Here at Blender Institute we challenge ourselves to make industry quality films while improving and developing Blender and open source pipeline tools.
One of the artistic goals for Agent 327 Barbershop is to have high quality motion blur. Rendering with motion blur is known to be a technical challenge, and as result render times are usually very high. This is because we work with:
As soon as animation was ready for one of the shots, Andy prepared it for rendering with the final settings (full resolution, full amount of Branched Path Tracing samples, etc.) and shipped it to the render farm (IT4Innovations, VSB – Technical University of Ostrava).
Here are the specs of some of the machines used.
gcc_node_1
- Blender compiled with gcc 5.3, with_cpu_sse=on, qbvh=on (24 cores = 2x Intel Xeon E5-2680v3, 2.5GHz)intel_cpu24_2xMIC
- compiled with intel 2016.03 with patch https://developer.blender.org/D2396 (+ loop over samples moved to loop over pixels), with_cpu_sse=off, qbvh=off (using Xeon Phi coprocessor)Rendering took a while, and when all frames where completed we produced the following clip:
The graph is made by collecting the render time on the 2 different system configurations (yellow is gcc_node_1
and green is intel_cpu24_2xMIC
) and overlaying it on the animation, with a time marker matching the current frame.

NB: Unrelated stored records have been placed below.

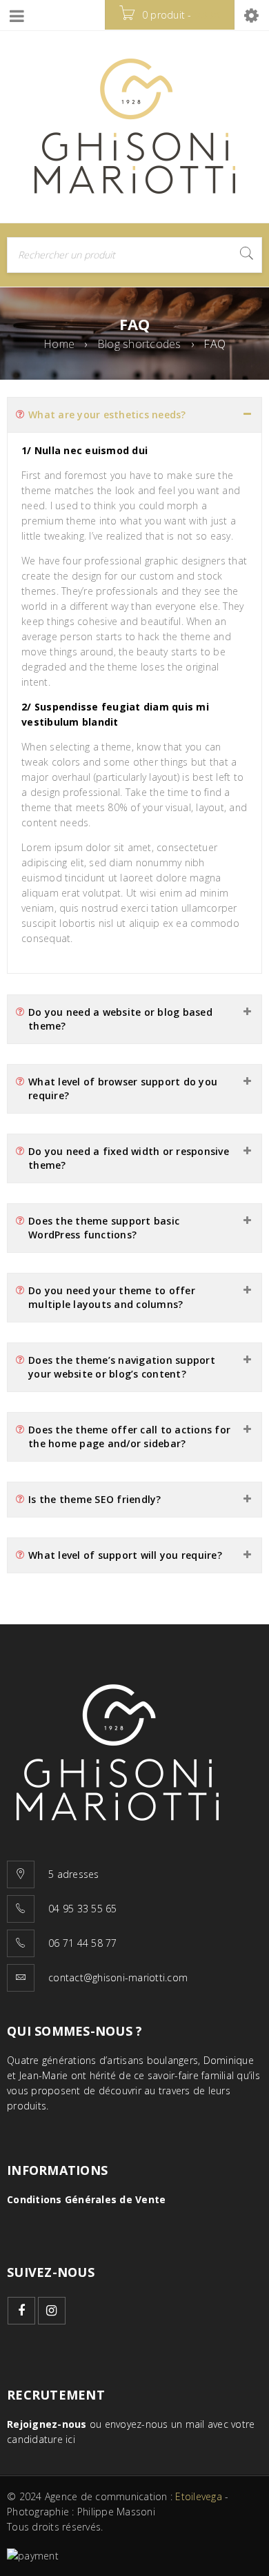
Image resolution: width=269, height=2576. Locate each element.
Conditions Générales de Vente (86, 2199)
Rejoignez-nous (47, 2424)
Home (58, 343)
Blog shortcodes (139, 343)
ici (70, 2439)
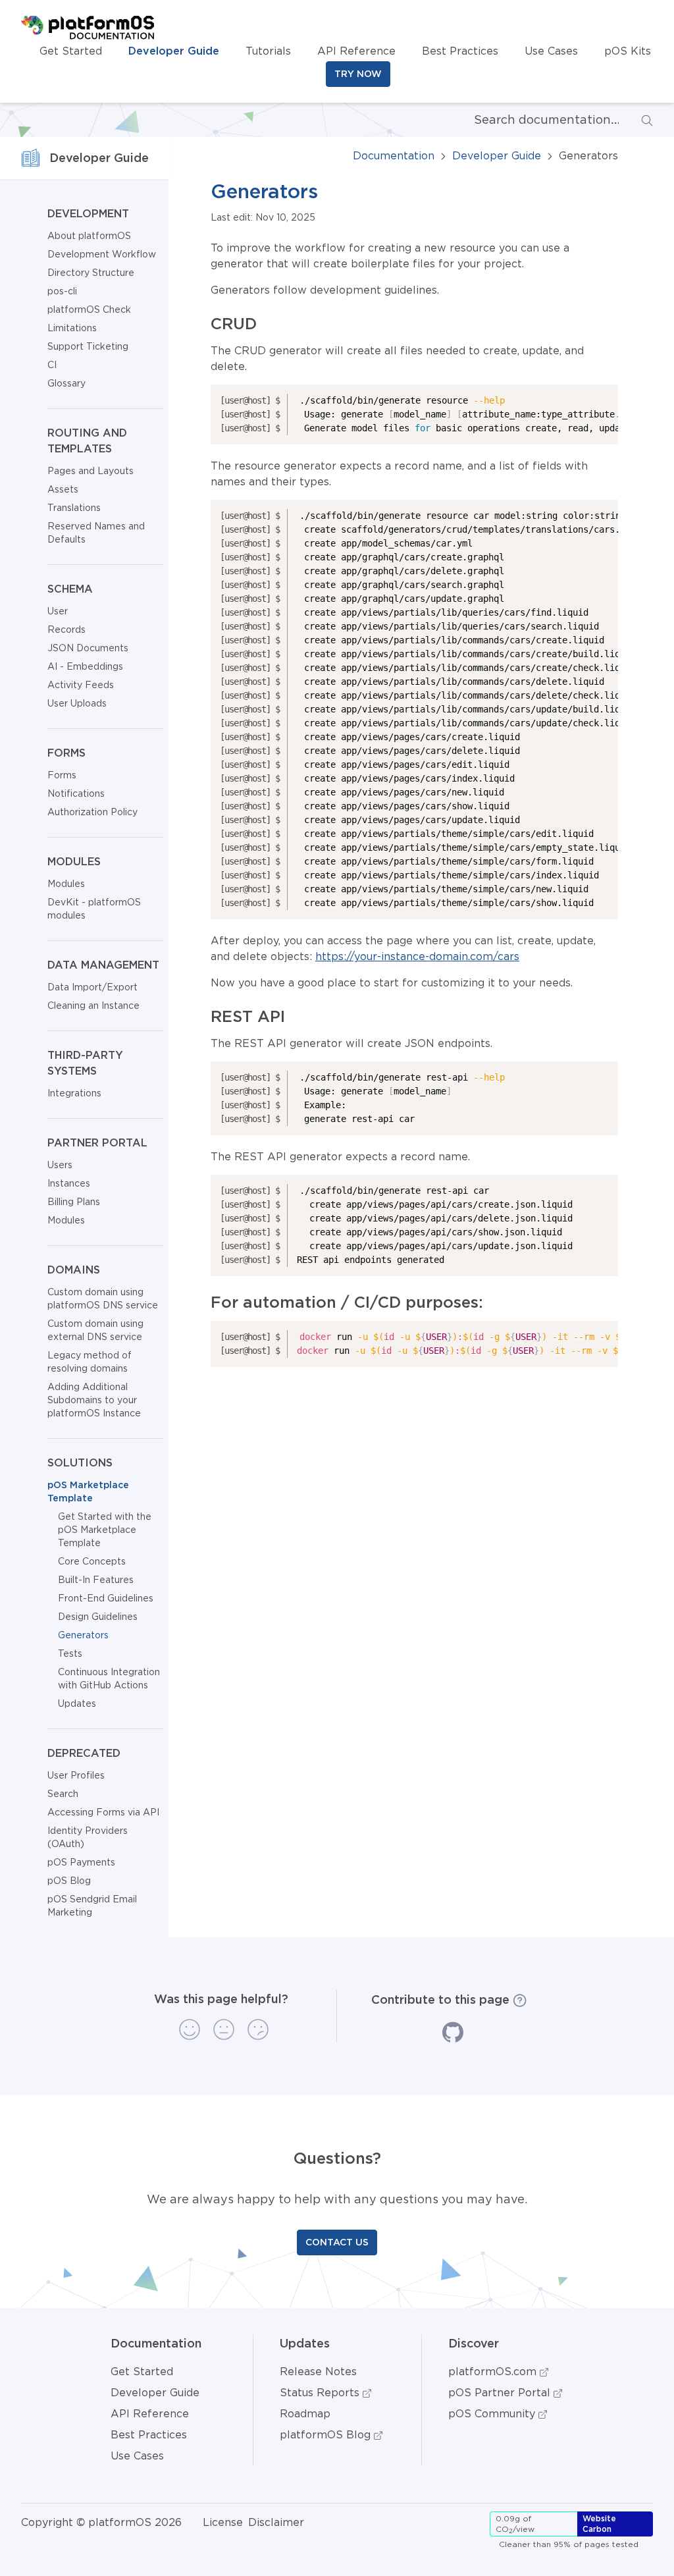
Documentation (393, 155)
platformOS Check (89, 309)
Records (66, 629)
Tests (70, 1653)
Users (59, 1165)
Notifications (76, 793)
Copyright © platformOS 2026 (101, 2522)
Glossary (66, 383)
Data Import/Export (92, 987)
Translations (74, 507)
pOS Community (493, 2413)
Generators (83, 1635)
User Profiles (76, 1775)
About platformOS (89, 235)
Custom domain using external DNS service (95, 1330)
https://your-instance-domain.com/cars (417, 956)
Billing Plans (73, 1201)
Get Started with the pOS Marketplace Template (104, 1529)
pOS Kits (627, 51)
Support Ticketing (87, 346)
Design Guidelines (98, 1616)
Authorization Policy (92, 812)
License (223, 2522)
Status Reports (321, 2392)
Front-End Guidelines (105, 1598)
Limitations (72, 328)
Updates (77, 1703)
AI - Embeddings (85, 666)
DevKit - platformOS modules (94, 909)
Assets (62, 489)
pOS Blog (69, 1880)
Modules (66, 883)
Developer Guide (173, 51)
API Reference (356, 51)
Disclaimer (276, 2522)
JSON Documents (87, 648)
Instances (68, 1183)
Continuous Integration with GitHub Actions (109, 1678)
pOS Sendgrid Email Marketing (92, 1906)
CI (52, 365)
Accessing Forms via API (103, 1812)
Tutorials (268, 51)
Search (62, 1793)
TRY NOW (358, 73)
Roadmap (305, 2413)
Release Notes (318, 2371)
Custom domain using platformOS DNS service (102, 1298)
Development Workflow (101, 254)
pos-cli (62, 291)
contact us (337, 2242)
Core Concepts (92, 1561)
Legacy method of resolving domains (89, 1362)
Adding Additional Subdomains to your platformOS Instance (94, 1400)
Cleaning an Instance (93, 1005)
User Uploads (77, 703)
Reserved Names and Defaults (96, 533)
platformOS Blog (327, 2434)
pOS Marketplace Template (88, 1491)
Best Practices (460, 51)
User (57, 611)
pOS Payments (81, 1862)
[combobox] (536, 120)
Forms (61, 775)
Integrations (74, 1093)
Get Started (70, 51)
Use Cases (551, 51)
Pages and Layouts (90, 471)
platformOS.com (494, 2371)
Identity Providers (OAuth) (87, 1837)
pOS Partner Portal (501, 2392)
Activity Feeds (80, 685)
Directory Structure (90, 272)
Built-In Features (96, 1579)
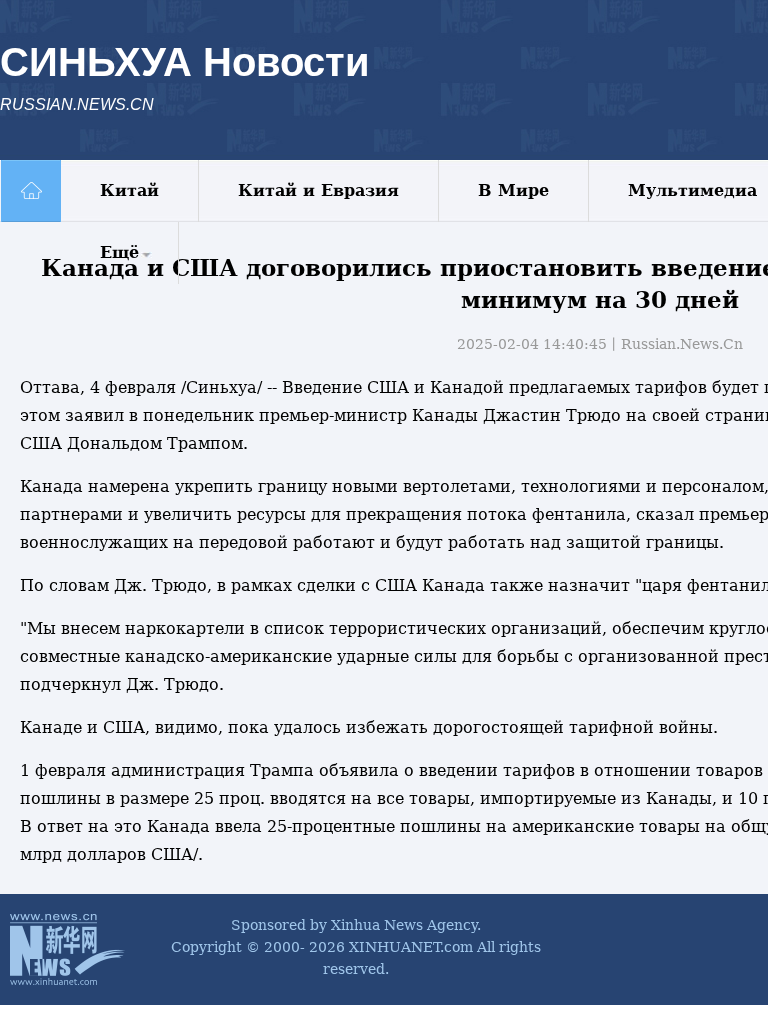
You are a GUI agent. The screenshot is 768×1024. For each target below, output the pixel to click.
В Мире (513, 190)
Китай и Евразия (318, 190)
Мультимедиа (692, 190)
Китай (129, 190)
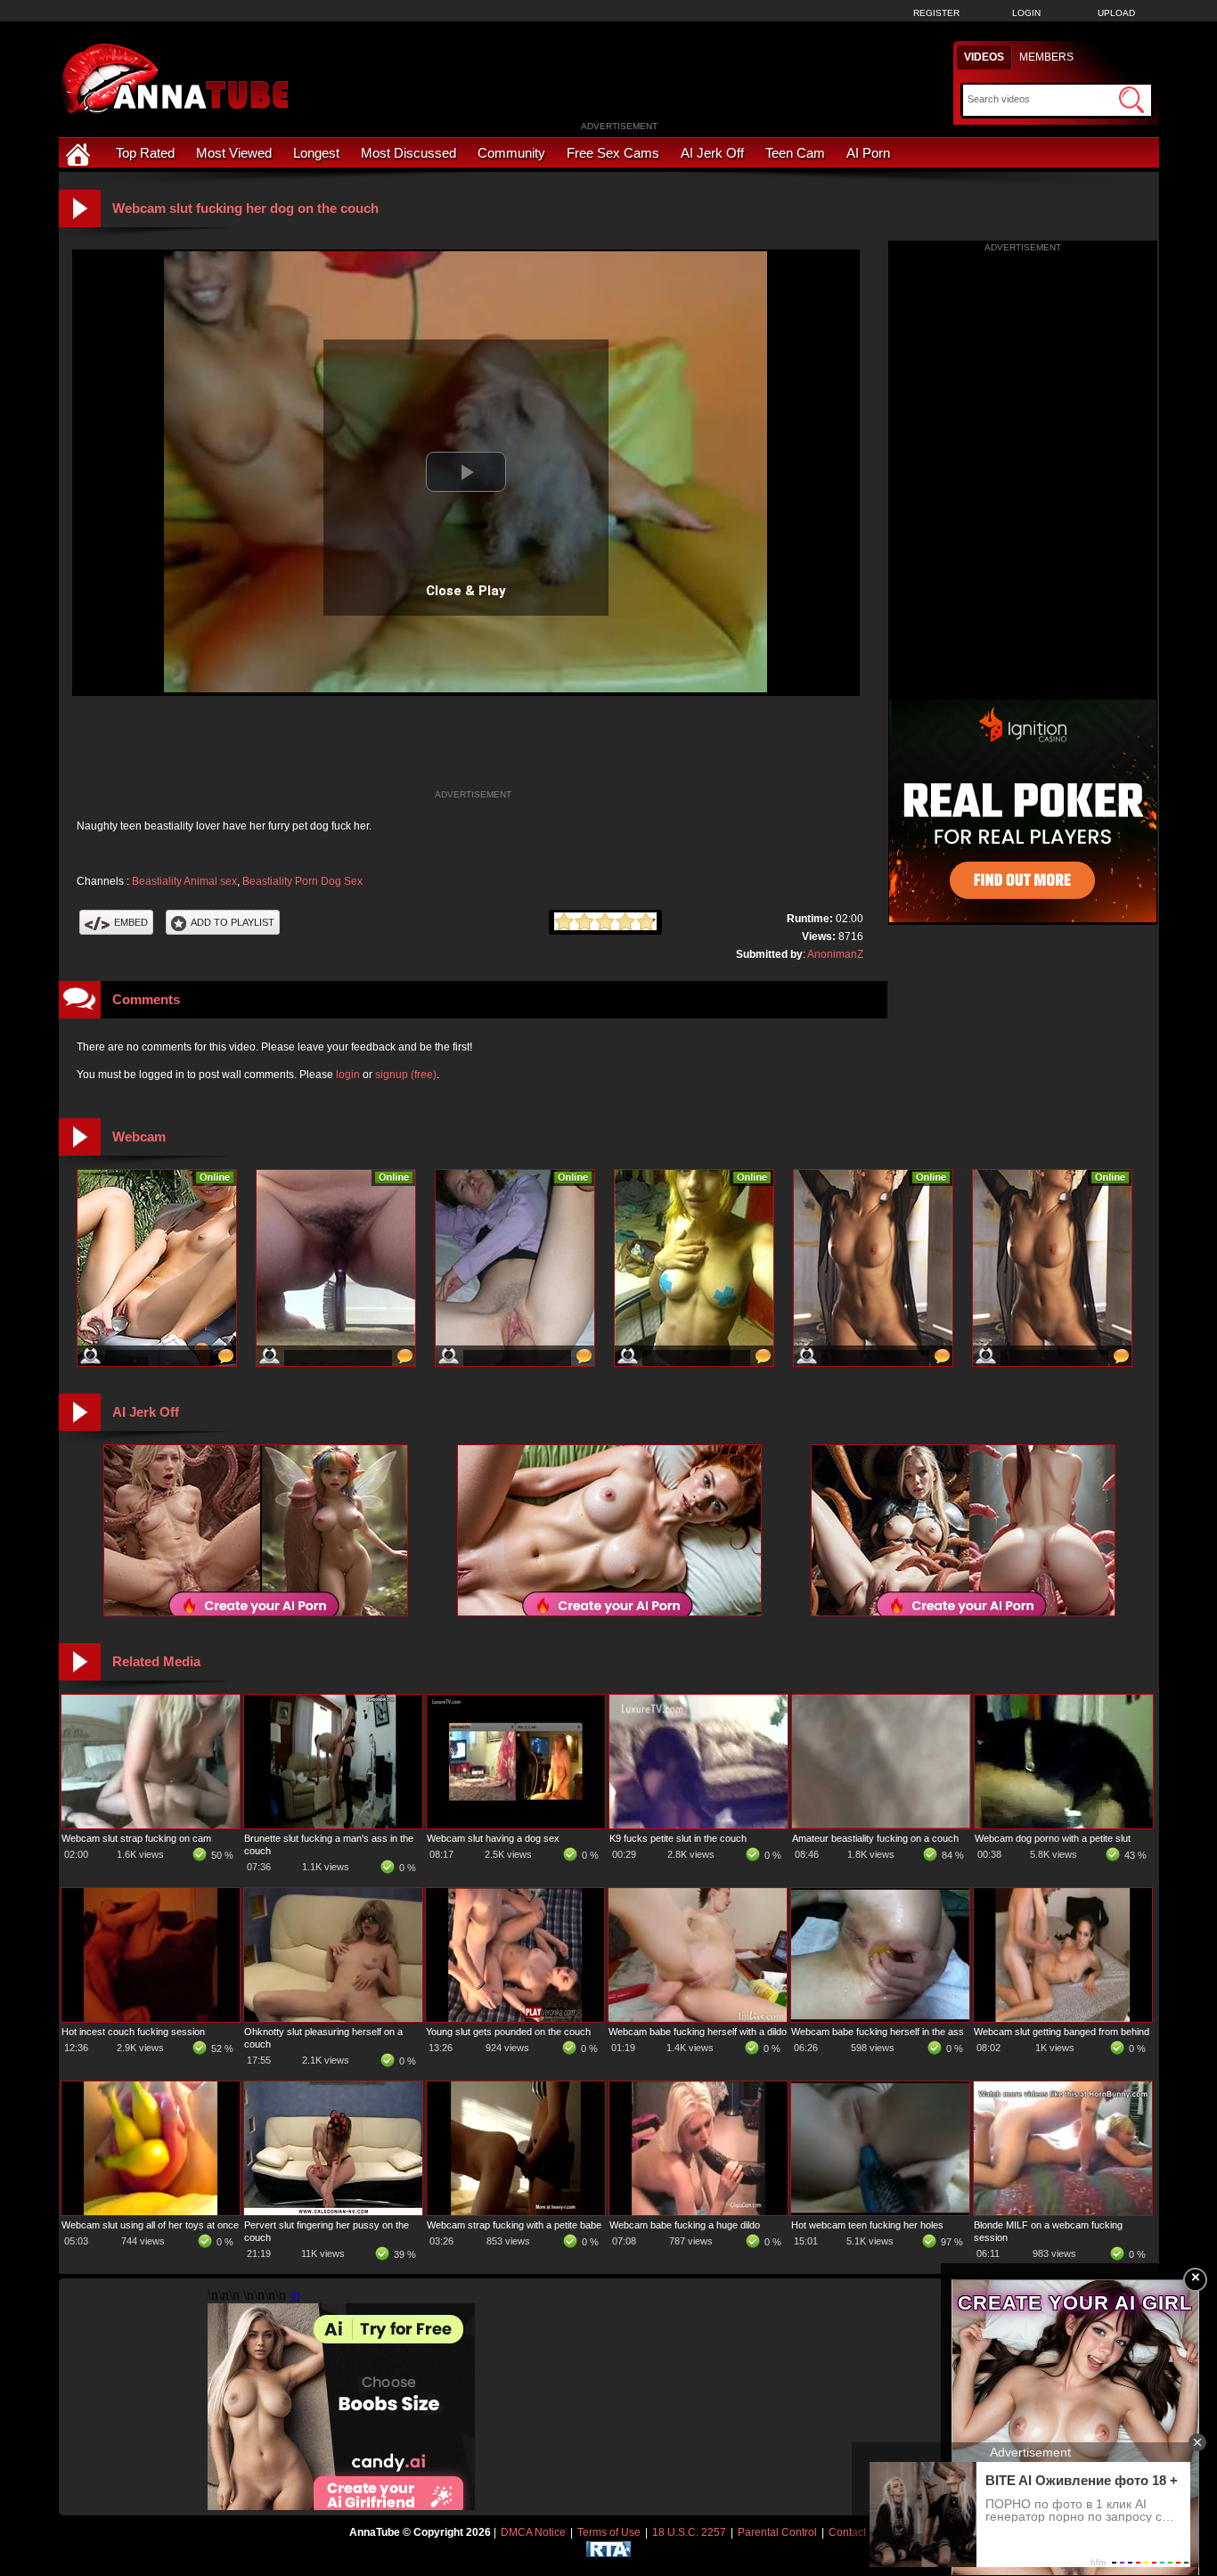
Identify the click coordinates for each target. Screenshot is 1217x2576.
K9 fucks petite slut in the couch (678, 1838)
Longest (316, 152)
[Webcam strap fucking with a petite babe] (516, 2211)
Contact (847, 2532)
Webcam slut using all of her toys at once (150, 2225)
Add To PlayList (232, 922)
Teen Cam (795, 152)
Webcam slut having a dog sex (493, 1838)
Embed (131, 922)
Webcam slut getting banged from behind (1061, 2031)
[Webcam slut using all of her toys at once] (150, 2211)
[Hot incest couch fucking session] (150, 2018)
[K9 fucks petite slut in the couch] (698, 1825)
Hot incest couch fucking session (133, 2031)
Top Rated (145, 152)
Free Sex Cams (613, 152)
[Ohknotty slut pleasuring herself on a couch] (333, 2018)
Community (511, 152)
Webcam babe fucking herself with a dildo (697, 2031)
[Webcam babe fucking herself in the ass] (880, 2018)
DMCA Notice (533, 2532)
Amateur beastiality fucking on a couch (875, 1838)
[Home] (80, 153)
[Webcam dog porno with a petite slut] (1064, 1825)
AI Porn (868, 152)
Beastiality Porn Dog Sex (302, 881)
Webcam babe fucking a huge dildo (684, 2225)
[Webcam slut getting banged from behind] (1063, 2018)
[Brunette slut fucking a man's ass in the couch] (333, 1825)
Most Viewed (234, 152)
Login (1026, 13)
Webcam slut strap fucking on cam (136, 1838)
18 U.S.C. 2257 (689, 2532)
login (348, 1074)
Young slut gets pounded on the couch (508, 2031)
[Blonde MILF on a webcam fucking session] (1063, 2211)
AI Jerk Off (712, 152)
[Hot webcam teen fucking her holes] (880, 2211)
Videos (984, 57)
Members (1046, 57)
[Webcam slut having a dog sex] (516, 1825)
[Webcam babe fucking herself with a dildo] (697, 2018)
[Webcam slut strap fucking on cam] (150, 1825)
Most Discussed (408, 152)
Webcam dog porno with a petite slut (1053, 1838)
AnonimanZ (835, 954)
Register (936, 13)
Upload (1116, 13)
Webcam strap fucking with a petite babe (514, 2225)
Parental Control (777, 2532)
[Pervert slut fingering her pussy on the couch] (333, 2211)
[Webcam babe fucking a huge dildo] (698, 2211)
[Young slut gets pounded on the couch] (515, 2018)
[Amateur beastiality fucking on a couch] (881, 1825)
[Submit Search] (1131, 100)
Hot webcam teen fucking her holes (867, 2225)
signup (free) (406, 1074)
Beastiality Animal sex (184, 881)
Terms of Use (609, 2532)
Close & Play (466, 591)
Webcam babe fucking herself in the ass (877, 2031)
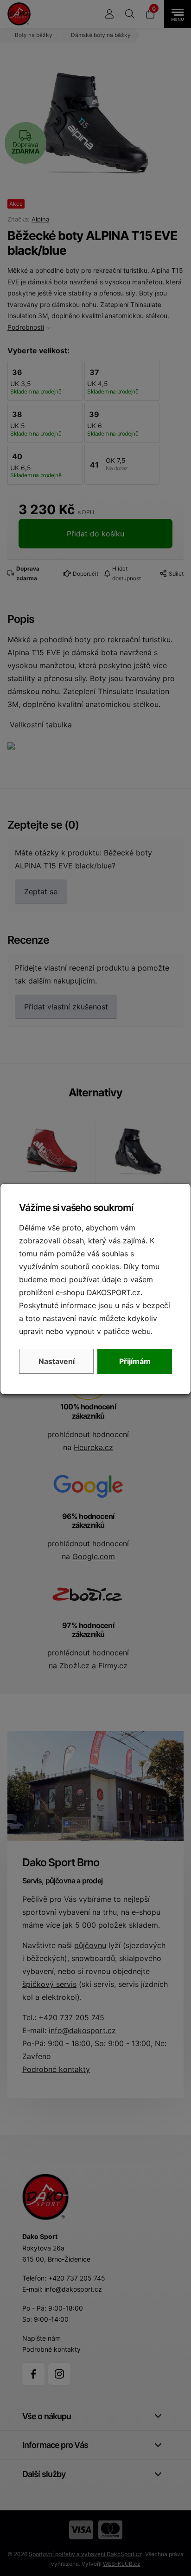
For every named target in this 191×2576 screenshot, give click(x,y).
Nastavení (56, 1361)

The problem: some frames were taking over 100 hours to render. The solution: fix Cycles!
The first step was to reduce the overall render time of the scene, in order to do more tests and collect measurements more quickly.
Here is a chart comparing the render times of the same animation with and without motion blur. Notice that the y axis uses a logarithmic scale. In some cases a frame would be 100x slower with motion blur.
This appeared to be was mostly due to motion blur, especially hair. Who knew!
After a few days of investigation, Sergey improved the layout of hair bounding boxes for BVH structure. What does this mean? A more in-depth explanation is coming soon.
This led to a dramatic performance improvement, with render times going down 10x.
After that, he applied the same optimization to triangles (for actual character geometry), and this led to further performance improvements, speeding up renders up to 8x on the full frames.
Notice that the graph uses a logarithmic scale on the y axis. To get a better idea of the performance impact, check out the following chart, with a linear scale.
This optimization affects memory usage, but in a marginal way (only 15% increase in the memory usage for this shot).
The production file is available for everyone to test and verify the results.
A similar challenge was solved during the Gooseberry project. In that case, the focus was on memory optimization.
This production challenge was solved once again thanks to the Blender Cloud Subscribers, who are supporting content-driven development: the best way to improve 3D software.
Not a Blender Cloud subscriber? Consider becoming one!
You can check out these commits and build the latest Blender yourself. Or wait a few hours and it will be available on https://builder.blender.org/download/.
Amazing analysis!
awsome work guys with the new cycles render speed up i had a small query - during the blender conference it was said that the cycles light linking feature is almost ready and will be added in a couple of months ...its a very important feature and would help our production pipeline there is another feature announced for cycles which is awsome - removal of gpu memory limit i.e the internal memory of the pc would be used as the max limit for gpu rendering would love to know when these features would be released ? will they make into 2.78b ....2.79 or 2.8 :)
Great job guys!! Thanks!
LOL! That animated GIF of Sergey is priceless. Fun to also see render metadata visualized on the rendered output, clever.
[Problem solved, comment removed]
This blender is gonna spin so fast we will make smoothies in half a second, thanks to this "cycles" technology with the blades. Did I understand properly ?
Goodness. Note to self : don't write jokes after 3:00 AM
Just amazing to see the differences possible soon, and with motion blur!! Oh my.....
Here are my thoughts on the "final" animation for the this shot. I know you are aiming for "snappy" action but there is a moment when it seems too snappy. The moment is when the agent puts his hand and the chair. The hand moves way too quick and also his head snaps back into action and it doesn't feel natural. I know that this is supposed to be final, but I would highly consider to to change this one more time.
10x thank you sergey and the whole team!!
Thank you Sergey!
Ok, now this is great, I like to see how cloud subscription helps development also, not only movie production. Lets be honest, it's the software users care most about. :)
@karlis.stigis: movie production is what drives development buddy, if they can't test blender in a real world scenario we'd end up with an unusable piece of software.
@karlis.stigis: >Yes, it makes sense, but they could ask feedback from their users also, you know.
It's happening already, with studios such as Tangent animation and Nimble Collective. Watch the Blender Conference 2016 keynote! :)
@luciano: Yes, it makes sense, but they could ask feedback from their users also, you know. Autodesk is getting feedback from Pixar, Disney and other studios, but they are not a studio themselves. Just saying.
@karlis.stigis: movie production is what drives development buddy, if they can't test blender in a real world scenario we'd end up with an unusable piece of software.